# ASSIGNMENT:
An unchanged copy of each entry below is needed; keep the pictures out of it.

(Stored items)
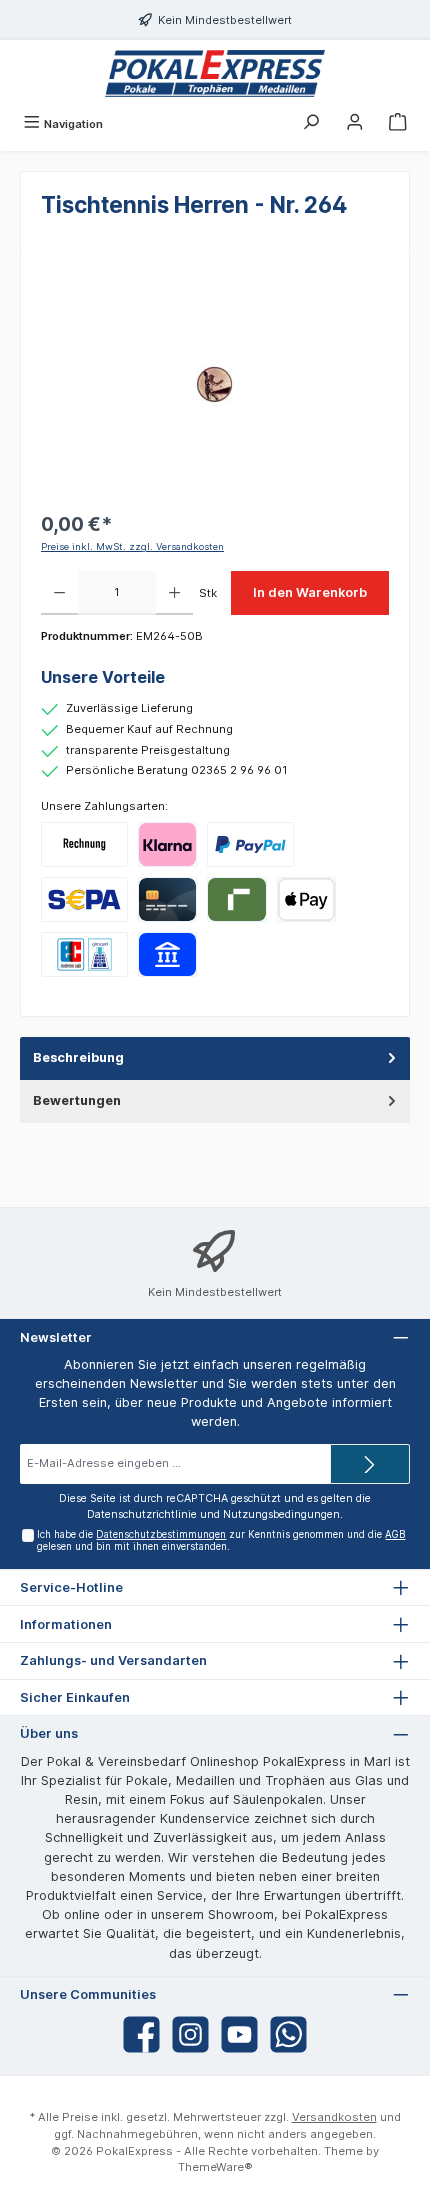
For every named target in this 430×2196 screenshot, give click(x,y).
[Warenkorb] (398, 124)
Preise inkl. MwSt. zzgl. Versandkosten (132, 546)
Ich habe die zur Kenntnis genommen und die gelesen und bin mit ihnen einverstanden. (221, 1540)
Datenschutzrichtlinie (142, 1514)
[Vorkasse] (84, 899)
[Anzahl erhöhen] (174, 593)
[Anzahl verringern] (59, 593)
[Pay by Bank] (167, 954)
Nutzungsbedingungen (281, 1514)
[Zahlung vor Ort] (84, 954)
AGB (395, 1534)
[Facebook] (141, 2034)
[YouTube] (239, 2034)
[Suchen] (311, 124)
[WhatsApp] (288, 2034)
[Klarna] (167, 844)
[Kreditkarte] (167, 899)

# YOUR RESPONSE:
For every named target in this 430×2196 screenshot, give click(x,y).
[Warenkorb] (398, 124)
Preise inkl. MwSt. zzgl. Versandkosten (132, 546)
Ich habe die zur Kenntnis genommen und die gelesen und bin mit ihnen einverstanden. (221, 1540)
Datenschutzrichtlinie (142, 1514)
[Vorkasse] (84, 899)
[Anzahl erhöhen] (174, 593)
[Anzahl verringern] (59, 593)
[Pay by Bank] (167, 954)
Nutzungsbedingungen (281, 1514)
[Zahlung vor Ort] (84, 954)
AGB (395, 1534)
[Facebook] (141, 2034)
[YouTube] (239, 2034)
[Suchen] (311, 124)
[WhatsApp] (288, 2034)
[Klarna] (167, 844)
[Kreditkarte] (167, 899)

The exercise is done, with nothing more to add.